Under Williams’ leadership for the past nine years, the chamber has focused on developing new business in targeted industry clusters, such as biosciences, telecommunications, computer software and services. Williams is a master of forging partnerships and bringing diverse leadership together to address issues such as public transit, education, cleaner water, arts and culture.


H. Lamar Willis

Post 3 At-Large

Atlanta City Council


Age: 34

H. Lamar Willis admits he picked a “tough race” in 2001 for his first run at political office – a newcomer going against three seasoned veterans.

But he made it into a runoff and then overcame his opponent’s huge lead to win his seat on the Atlanta City Council. It took a lot of work to win and political observers say Willis has applied that same work ethic to his city duties. This past November, Willis won election to his second term with no opposition.

Willis says he decided to seek office because he takes to heart what a former professor at Boston College Law School told him: Elected office is a “noble calling” as long as noble people are willing to serve. In other words, Willis says, “If you believe you have something to offer you should pursue office and do what you can to help.”

During his first term, Willis served as chair of the transportation committee and the public safety committee. He has worked on anti-panhandling legislation, revitalization of

Underground Atlanta, the city’s sewer improvement program and the planned Beltline.
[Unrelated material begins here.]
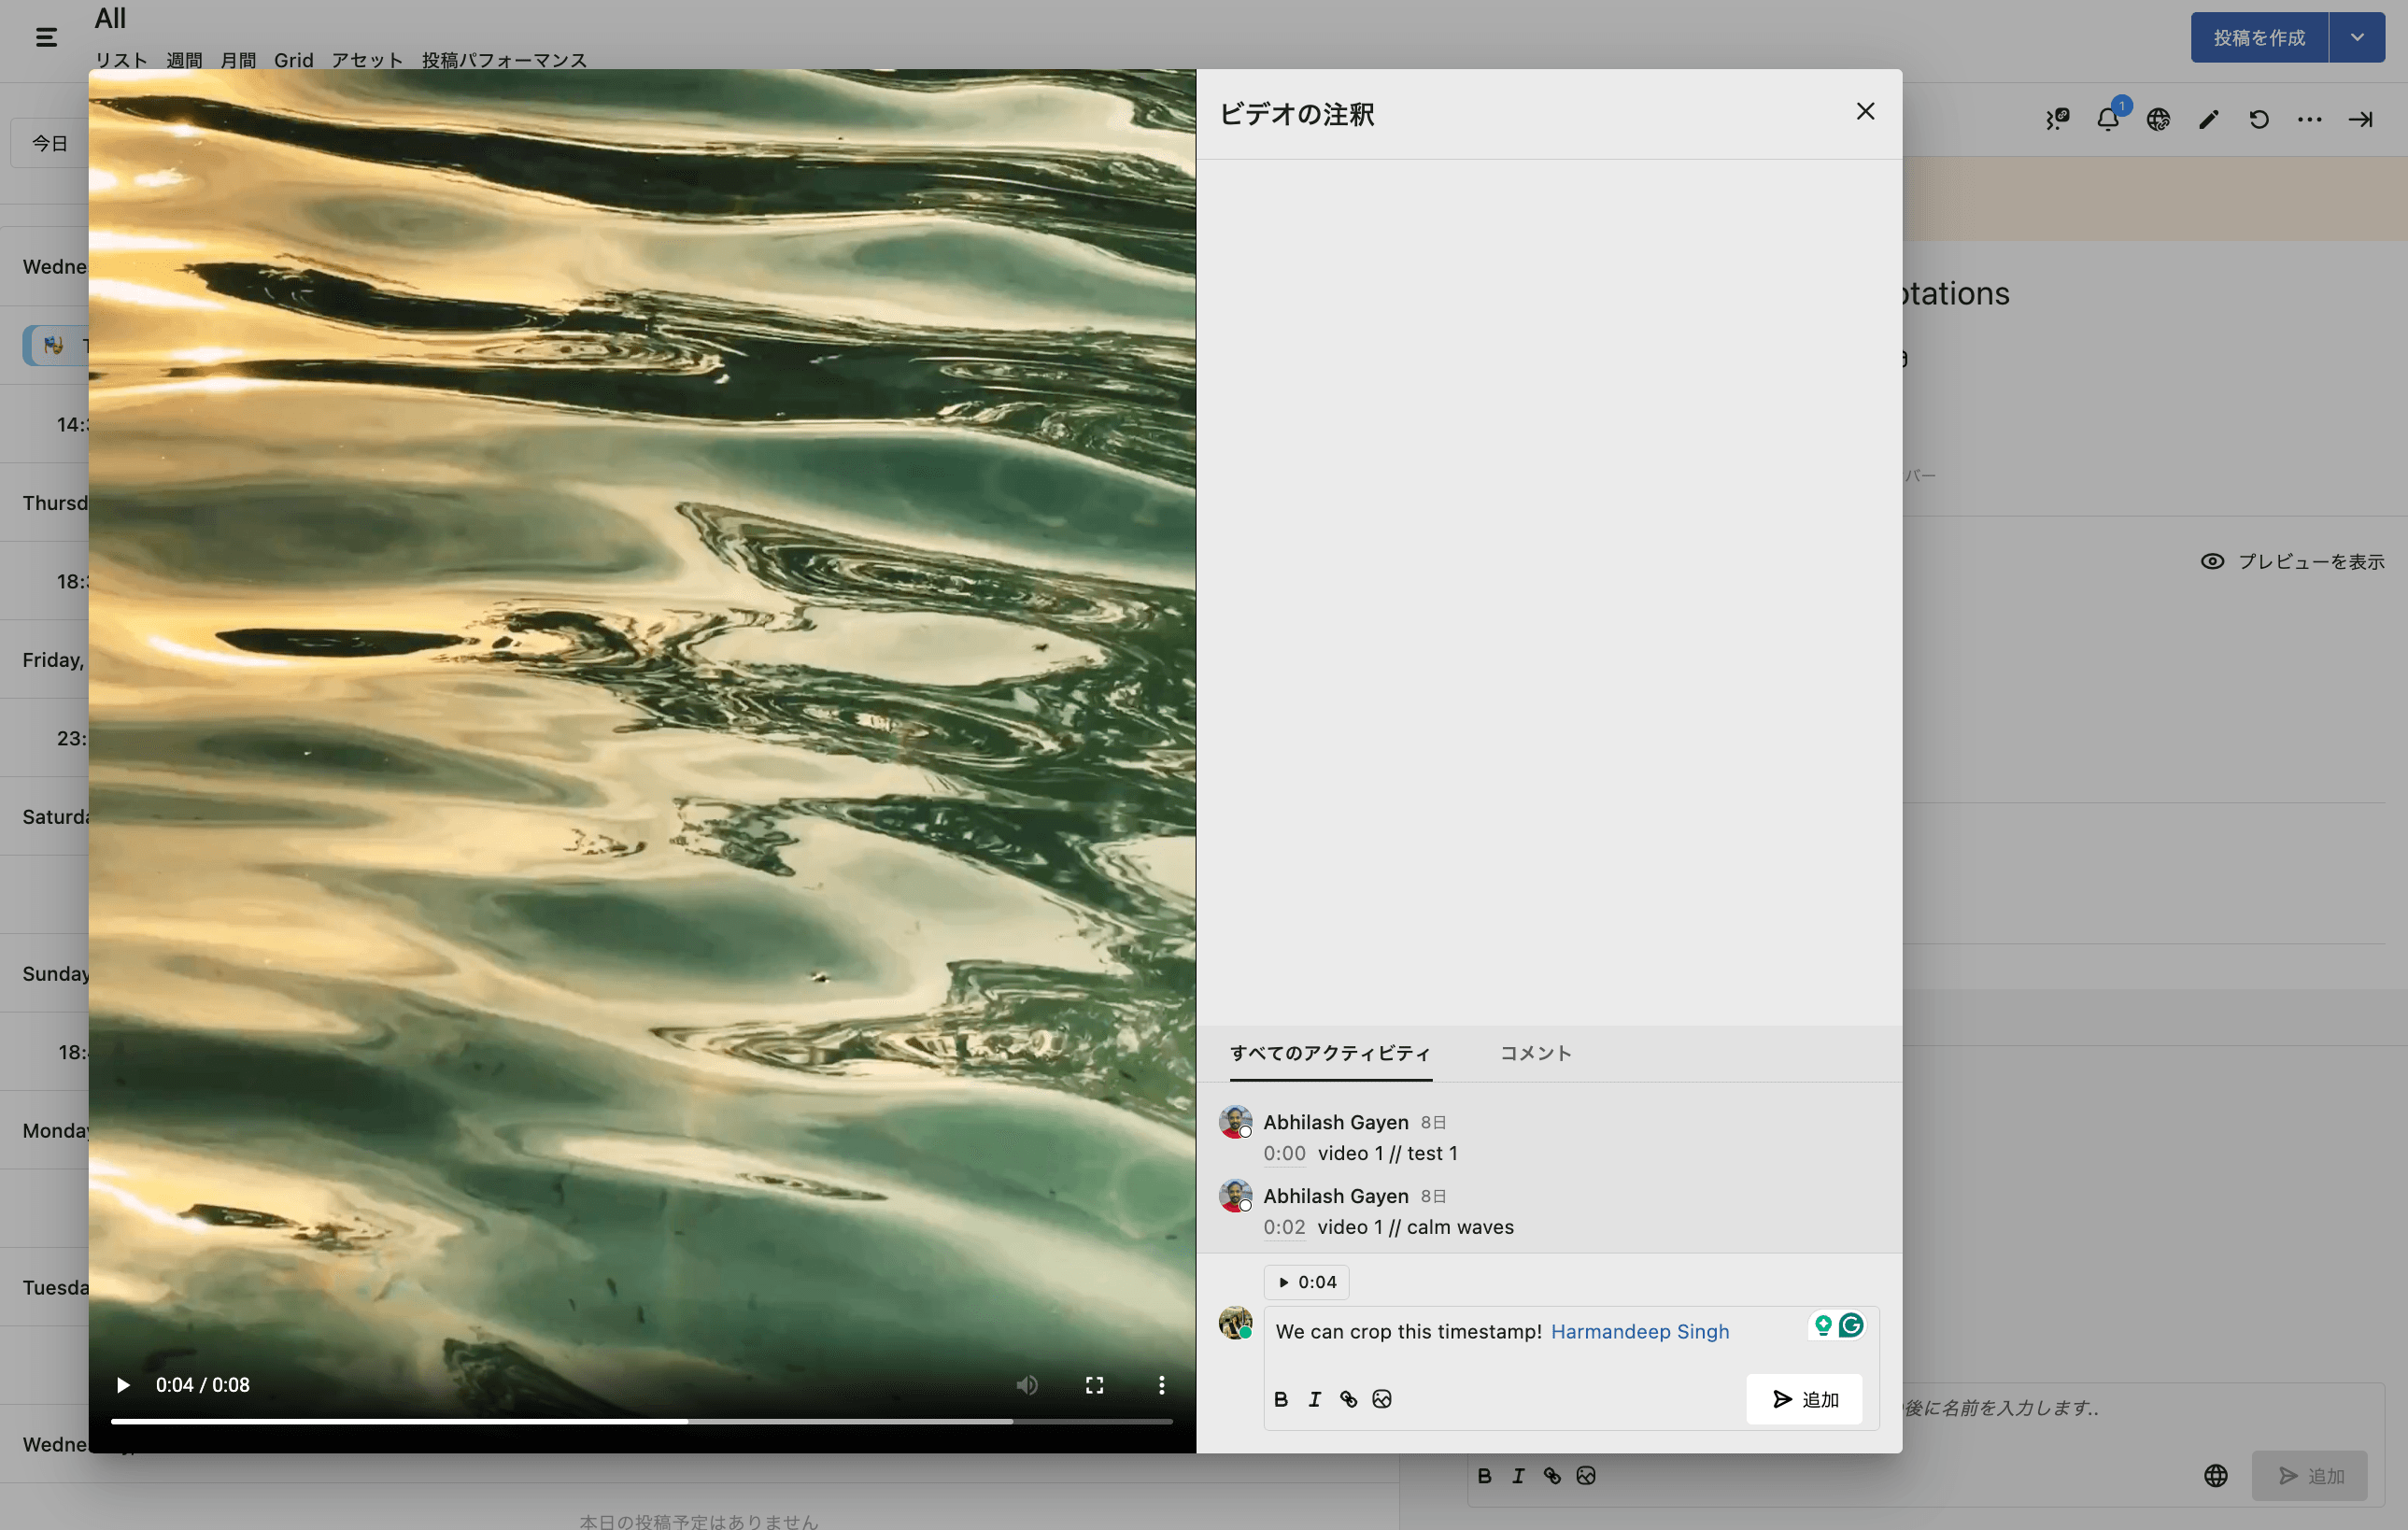Enter fullscreen mode on the video
The width and height of the screenshot is (2408, 1530).
click(1094, 1385)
For the future, Willis wants to see progress on public safety and transportation. “If we can improve public safety, we will make Atlanta a better place to live, work and visit  … and that will improve our economic base,” he says. He also believes the planned Beltline and proposed streetcar system will lead to more economic development. – BN


Jim Wooten

Associate Editorial Page Editor

The Atlanta Journal-Constitution


Age: 60

For years Wooten’s was a voice in the wilderness crying out against the Democratic regime that held sway over Georgia politics. But with Republicans now dominating state and national politics, he is a popular wordsmith, an editorialist whose writing describes a thick line in the sand between conservatives and liberals.


Sam Zamarripa

Georgia State Senator


Age: 52

Zamarripa, who founded the Georgia-China Alliance and energetically promotes the state’s global trade efforts, has been on the front lines in Atlanta’s bid to become home to the Free Trade Area of the Americas. Zamarripa is also working to engage Latinos in the political process through the Georgia Association of Latino Elected Officials.